_Problem to work on_. Please repeat the lines below, exactly and only, from the one that holds "Where should I" through the one that holds "Open the Generate Images help icon".

_Study material_.
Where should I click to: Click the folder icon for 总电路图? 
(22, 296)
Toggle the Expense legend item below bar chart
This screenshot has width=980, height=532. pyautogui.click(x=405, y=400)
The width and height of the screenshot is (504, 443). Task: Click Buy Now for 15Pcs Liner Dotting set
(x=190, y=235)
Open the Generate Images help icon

--

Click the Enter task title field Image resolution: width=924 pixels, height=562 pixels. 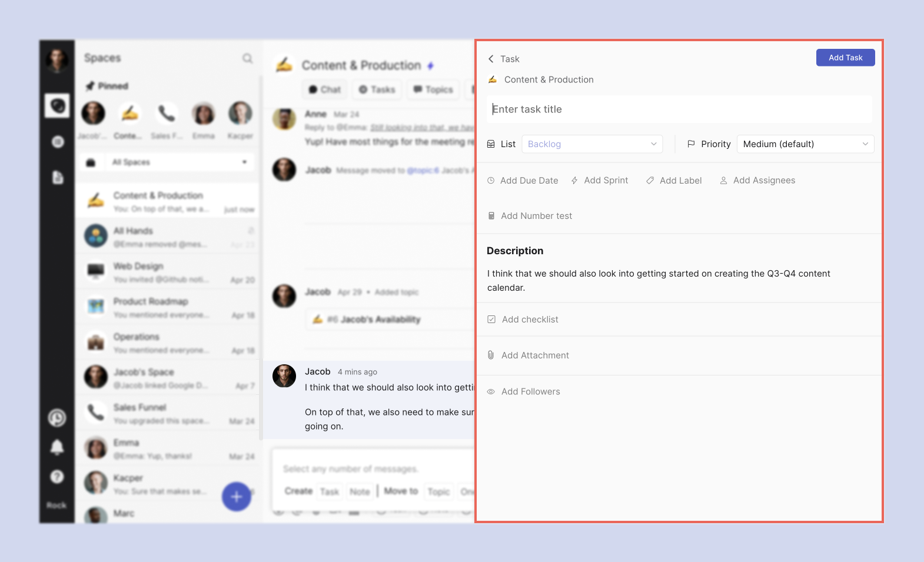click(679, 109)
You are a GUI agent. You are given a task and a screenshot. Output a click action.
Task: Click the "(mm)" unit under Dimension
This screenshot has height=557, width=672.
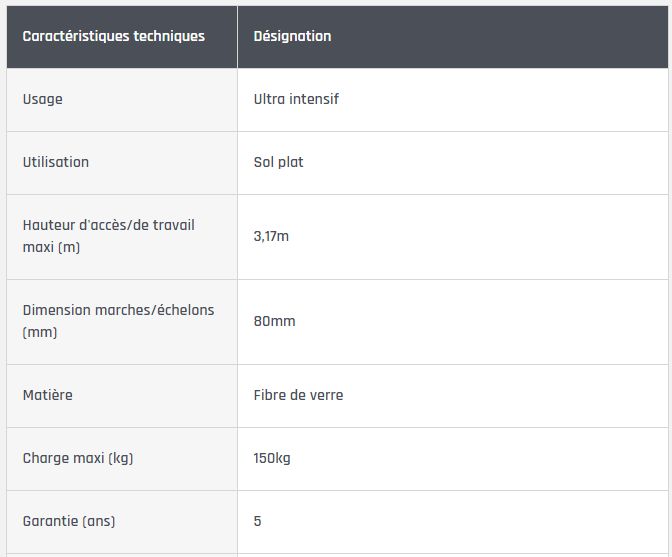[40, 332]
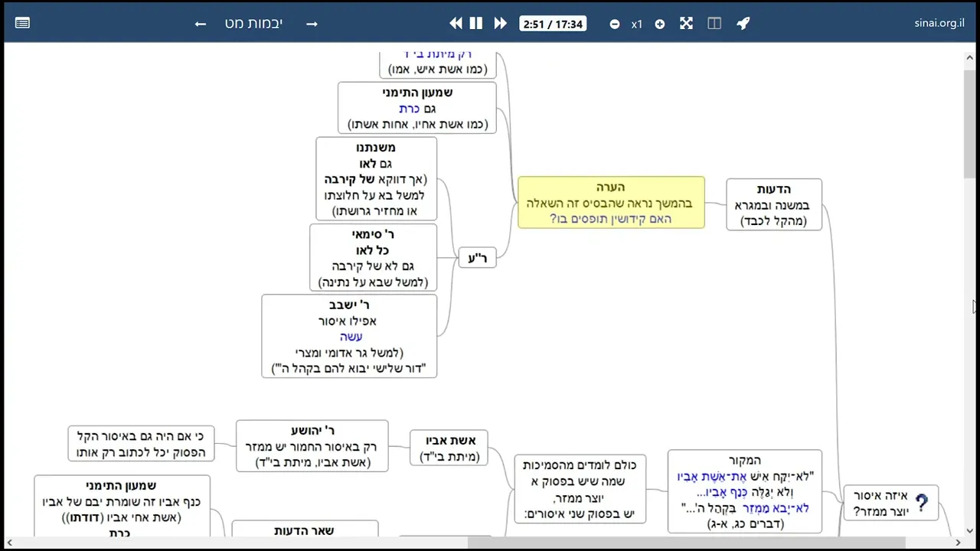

_Answer space_.
Where should I click to: Click the folder icon for 总电路图? 
(22, 296)
Toggle the Expense legend item below bar chart
This screenshot has width=980, height=532. pyautogui.click(x=405, y=400)
The width and height of the screenshot is (504, 443). Task: Click Buy Now for 15Pcs Liner Dotting set
(x=190, y=235)
Open the Generate Images help icon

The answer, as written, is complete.